SPEAKING FREELY ON VICTORIA DELEE, THE DORCHESTER COUNTY CIVIL RIGHTS PIONEER
- David M. Rubin
- 18 hours ago
- 4 min read
Amid the annual focus on Martin Luther King and his heroic contributions to the civil rights struggle, many other Black Americans who made enormous sacrifices for the cause are often overlooked, particularly women.
Rosa Parks, Fanie Lou Hamer, Dorothy Height, and a handful of other women have received national attention for their work and have become an enduring part of the civil rights tapestry.
But perhaps only residents of Dorchester County in the 1960s remember the force of nature that was Victoria DeLee. She deserves broader recognition for her contributions and the sacrifices her family made for the cause.
The late Hayes Mizell, a staff member at the American Friends Service Committee, worked closely with DeLee on school desegregation issues in the 1960s in Ridgeville. He wrote in an article for the AFSC that she was "a tall, stocky woman who was physically intimidating, sharp-tongued and quick-witted. She used these assets with great effect," Mizell wrote. "Whenever she met someone who she thought might help her cause, she did not take 'no' for an answer."

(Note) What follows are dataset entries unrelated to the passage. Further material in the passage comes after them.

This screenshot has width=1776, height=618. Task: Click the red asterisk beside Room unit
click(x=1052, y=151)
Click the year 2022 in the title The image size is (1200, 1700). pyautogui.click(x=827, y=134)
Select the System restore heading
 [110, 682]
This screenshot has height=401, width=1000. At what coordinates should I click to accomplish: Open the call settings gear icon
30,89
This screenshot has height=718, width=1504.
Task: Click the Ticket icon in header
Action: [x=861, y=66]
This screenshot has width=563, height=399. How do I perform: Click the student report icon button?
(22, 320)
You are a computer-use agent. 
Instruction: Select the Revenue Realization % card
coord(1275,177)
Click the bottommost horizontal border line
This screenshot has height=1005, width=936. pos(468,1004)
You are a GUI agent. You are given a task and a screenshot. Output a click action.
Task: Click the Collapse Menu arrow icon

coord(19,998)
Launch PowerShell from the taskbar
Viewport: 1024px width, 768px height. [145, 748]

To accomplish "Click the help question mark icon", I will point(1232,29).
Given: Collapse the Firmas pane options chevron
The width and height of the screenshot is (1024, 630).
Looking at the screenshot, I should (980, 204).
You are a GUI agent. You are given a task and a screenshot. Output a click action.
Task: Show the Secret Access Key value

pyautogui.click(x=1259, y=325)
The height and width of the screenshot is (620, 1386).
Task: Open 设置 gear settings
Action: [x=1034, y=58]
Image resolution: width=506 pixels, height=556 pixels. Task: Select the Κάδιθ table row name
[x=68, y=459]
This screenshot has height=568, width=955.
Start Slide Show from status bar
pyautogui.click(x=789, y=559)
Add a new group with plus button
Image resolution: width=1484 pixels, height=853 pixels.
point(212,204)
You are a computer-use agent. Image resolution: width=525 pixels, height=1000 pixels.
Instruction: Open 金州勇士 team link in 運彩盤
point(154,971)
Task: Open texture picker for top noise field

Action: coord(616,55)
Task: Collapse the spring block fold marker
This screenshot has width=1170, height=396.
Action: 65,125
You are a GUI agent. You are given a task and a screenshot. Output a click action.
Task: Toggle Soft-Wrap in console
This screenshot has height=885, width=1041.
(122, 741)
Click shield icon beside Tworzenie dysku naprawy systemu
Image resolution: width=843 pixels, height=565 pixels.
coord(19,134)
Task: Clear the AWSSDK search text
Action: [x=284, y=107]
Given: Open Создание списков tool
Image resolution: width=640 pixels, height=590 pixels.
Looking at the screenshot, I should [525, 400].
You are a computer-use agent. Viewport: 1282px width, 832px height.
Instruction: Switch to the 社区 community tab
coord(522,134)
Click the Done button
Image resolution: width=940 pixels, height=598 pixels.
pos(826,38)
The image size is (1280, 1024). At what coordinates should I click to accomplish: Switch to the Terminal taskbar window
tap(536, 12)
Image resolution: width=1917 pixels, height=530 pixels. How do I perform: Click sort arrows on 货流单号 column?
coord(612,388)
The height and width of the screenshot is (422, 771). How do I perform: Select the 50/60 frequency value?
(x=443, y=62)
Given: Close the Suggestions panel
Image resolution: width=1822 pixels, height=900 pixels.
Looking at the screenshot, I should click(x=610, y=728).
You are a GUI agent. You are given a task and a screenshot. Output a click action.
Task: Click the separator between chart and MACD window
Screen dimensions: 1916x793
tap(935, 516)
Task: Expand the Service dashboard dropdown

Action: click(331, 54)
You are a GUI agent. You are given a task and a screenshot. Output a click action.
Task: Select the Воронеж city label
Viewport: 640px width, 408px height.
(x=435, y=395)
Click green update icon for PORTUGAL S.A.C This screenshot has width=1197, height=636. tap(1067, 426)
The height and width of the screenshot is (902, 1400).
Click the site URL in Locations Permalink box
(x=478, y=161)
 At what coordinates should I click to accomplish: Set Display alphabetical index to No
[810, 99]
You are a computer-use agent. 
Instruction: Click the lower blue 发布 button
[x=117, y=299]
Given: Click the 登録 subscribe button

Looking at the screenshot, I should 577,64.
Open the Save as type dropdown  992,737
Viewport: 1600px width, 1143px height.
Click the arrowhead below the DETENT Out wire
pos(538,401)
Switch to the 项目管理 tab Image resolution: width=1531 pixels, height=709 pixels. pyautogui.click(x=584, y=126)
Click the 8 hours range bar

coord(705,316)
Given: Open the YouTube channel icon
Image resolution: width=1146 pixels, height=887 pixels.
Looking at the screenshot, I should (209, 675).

Mizell witnessed these traits in a showdown at the Washington, D.C. office of U.S. Attorney General John Mitchell on July 1, 1969. DeLee was one of thirty seeking a meeting with Mitchell to protest the possibility that the Nixon administration would back away from school integration. DeLee relished face-to-face meetings with her foes.
The group was told Mitchell was unavailable, of course. They were handed over to a young associate of Mitchell--Jerris Leonard. He tried to give them the bum's rush. Mizell describes what happened next:
"Leonard realized too late that he had made the same mistake as every other person who had assumed that their education, position, class or experience would prevail in a confrontation with Mrs. DeLee; he was clearly in over his head. In frustration, Leonard suddenly turned and strode out of the room. But Mrs. DeLee was right behind him, wagging her forefinger at the back of his head and firing her final salvo, ...'and you're as phony as baloney'."
DeLee was not afraid of white school administrators, federal judges, prosecutors, or those in Dorchester County who fired shots at her house, burned it to the ground, and beat up her children for trying to integrate Dorchester County schools.
Born in 1925, DeLee grew up in a rural Dorchester County not much removed from Reconstruction. Her family worked as sharecroppers, picking vegetables "for white people," she said. She witnessed a lynching. She attended a Black school in a one-room shack heated by a pot belly stove. This impoverished, segregated school did, however, kindle her sense of unfairness and led her to a life of activism in Dorchester County.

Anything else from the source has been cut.